Traté de entender lo que pasaba.
La explicación técnica sería que el guardabarros de la rueda de adelante se soltó, trabando el giro y provocando una frenada en seco que me catapultó un par de metros horizontales hacia la vereda, sobre la que aterricé con la palma de la mano derecha, la rodilla izquierda, el tobillo del otro pié, y apenas la mejilla. Un lujo de maniobra aérea. Pero lo que me estaba pasando era distinto, era una sensación enorme que me llenaba los pulmones; una mezcla de nostalgia con alegría.

·

Estaba viajado en el tiempo. El último palo que me había pegado en la bici, había sido hacía unos quince años. Los días eran más largos en esa época, y los recuerdos que me quedaban de ellos eran apenas un puñado de nociones generales, no mucho más que el argumento de una película o de un libro, como si todo le hubiera pasado a otra persona que ya no era yo. Fragmentos enteros de memoria estaban regresando: charlas, detalles insignificantes, comentarios hechos al pasar y cosas que me habían gustado cuando las probé. Especialmente, lo más extraño era el recuerdo de sentir cómo era, antes de entender todo lo que hoy entiendo; antes de ser grande.
Qué loco. Yo hacía eso de pararme sobre el cuadro de la bici, como un equilibrista. Claro que en esa época pesaba 35 kilos. De vuelta la presente, el adulto y el niño estaban mirándose los ojos, y ninguno sentía vergüenza ajena.
Quise definir el golpe que me había dado. No era un palo, porque eso implica chocar contra algo; ni tampoco una piña, porque eso es cuando te la das contra alguien. "No tiene nombre", decidí: era un choque de mí contra migo mismo.
En la comparación, el futuro en el que estaba viviendo me parecía asombroso: no solo desde la tecnología, que desbordaba los límites de mi imaginación, sino en lo que había hecho con mi propio destino. Parecía casi una joda cómo terminaron siendo las cosas, y no pude evitar reírme, ahí tirado en la vereda, a media noche.

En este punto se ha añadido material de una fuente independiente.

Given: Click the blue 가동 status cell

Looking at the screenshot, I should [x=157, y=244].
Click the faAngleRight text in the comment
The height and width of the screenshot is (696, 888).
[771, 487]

Comprobé que no estuviera sangrando, y me paré de nuevo. Como siempre, las apariencias engañaban; entendí que no pagaba un precio demasiado alto por lo que estaba recibiendo. Alcanzaba con verme para burlarse.
Cualquiera diría que era un tarado.
Ni siquiera me dí cuenta en qué momento me la puse. De chico, cada vez que volaba en la bici era como un momento matrix. Tenía, de nuevo, cada detalle en la cabeza; como un sabor que me llenaba la boca, o como la caricia de alguien que volvía. Era una experiencia física y espiritual, inducida por la reunión entre ciertos adoquines muy zarpados, y el puto del guardabarros traidor de la rueda de adelante, que hace mucho tendría que haber tirado a la mierda. Casi me mata, pero lo de aprender de las caídas nunca había sido tan literal ni tan pragmático.
O capaz fue ese golpe en la frente, no lo sé.
Junté los pedazos de bicicleta, y me la llevé andando en la mano. El viento movió unas hojas, y flashé que me corría un perro. Claramente estaba aturdido. Me distraje del dolor con el recuerdo de una mano que jugué en un campeonato de truco, en sexto grado; podía acordarme qué cartas me habían tocado, pero no tenía manera de demostrarlo, ni nadie cerca para contarle.